Now an adult, with children of my own, I can relate to what Jug must have experienced. It probably tore at his heart to see two kids, who had walked a couple miles in the cold, with just a few coins in their pocket- believing they would find the perfect Christmas tree. He didn’t have to give it to us- he could have made up some excuse or simply told us to come back when we had a few more dollars to spend. Yet he chose to make a difference.

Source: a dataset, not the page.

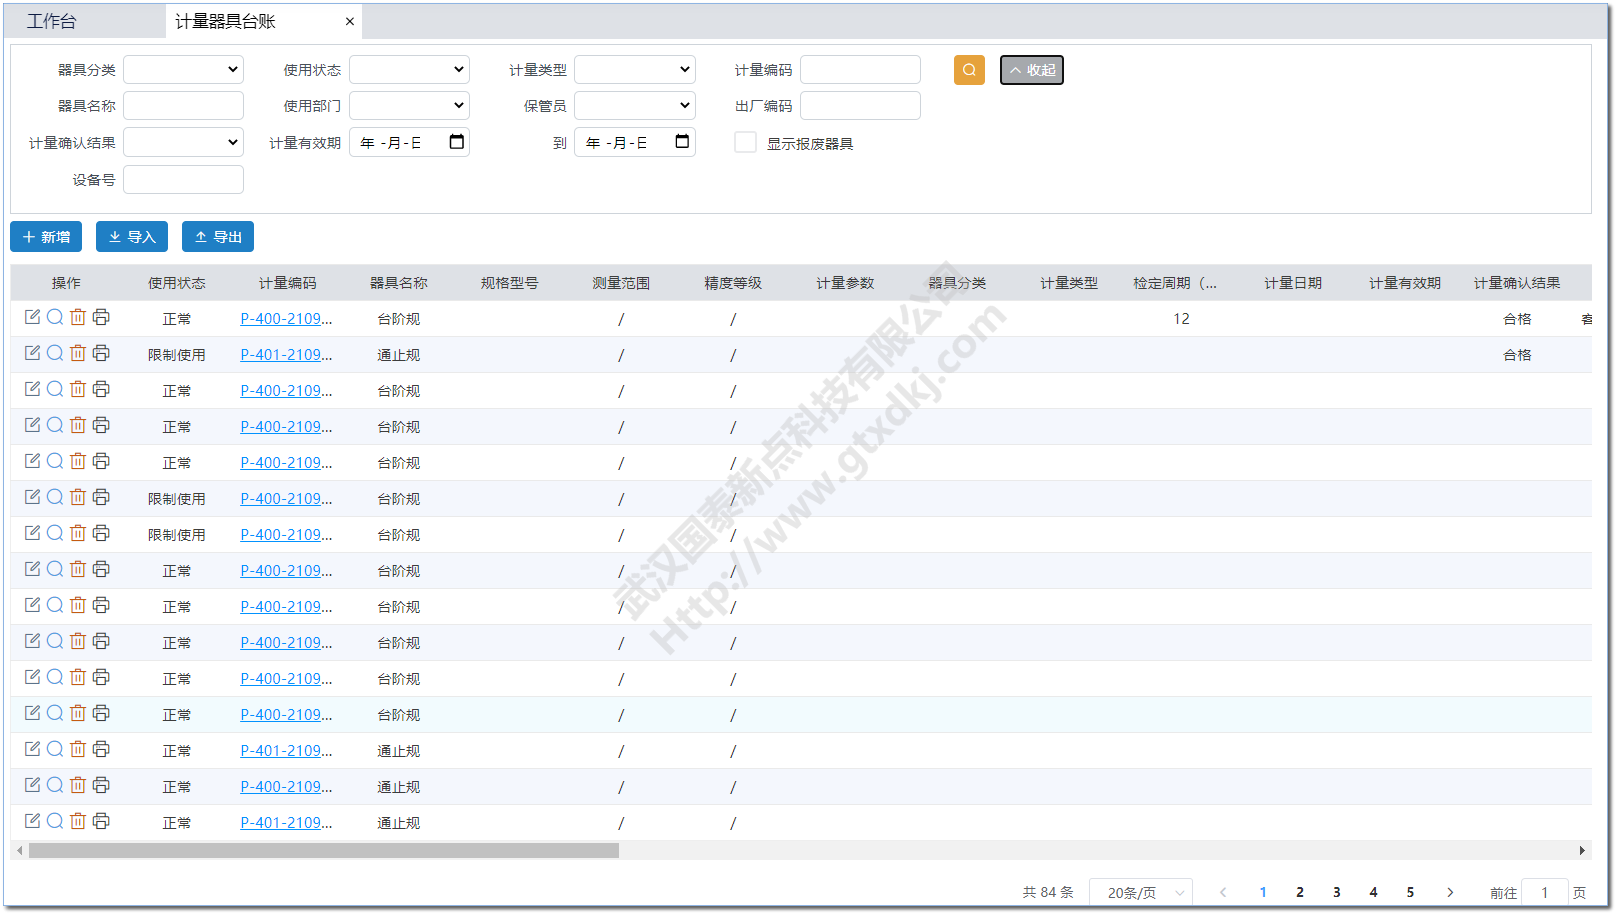
Task: Open the 20条/页 page size selector
Action: 1140,892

Last month I took my kids to Urbana, where I grew up. Driving past the cemetery we decided to pull in. “I want to show you something,” I said. I pulled up to what is now Jug’s gravesite, and tears fell from my eyes as I saw his name inscribed in stone. I told my kids about his amazing generosity to me both when I was a child of 7 in search of that tree and later again in life as a teen of 15 in search of a job (he hired me to work at the Dairy Queen). This man, no longer alive will forever be present in my heart- his single random act of kindness played out in my mind over a lifetime. He probably had no idea what kind of impact he made on my life and that is what makes this story so special. He gave from the kindness of his heart, when no one was looking, because he could. What about you- can you do something unexpected for someone today?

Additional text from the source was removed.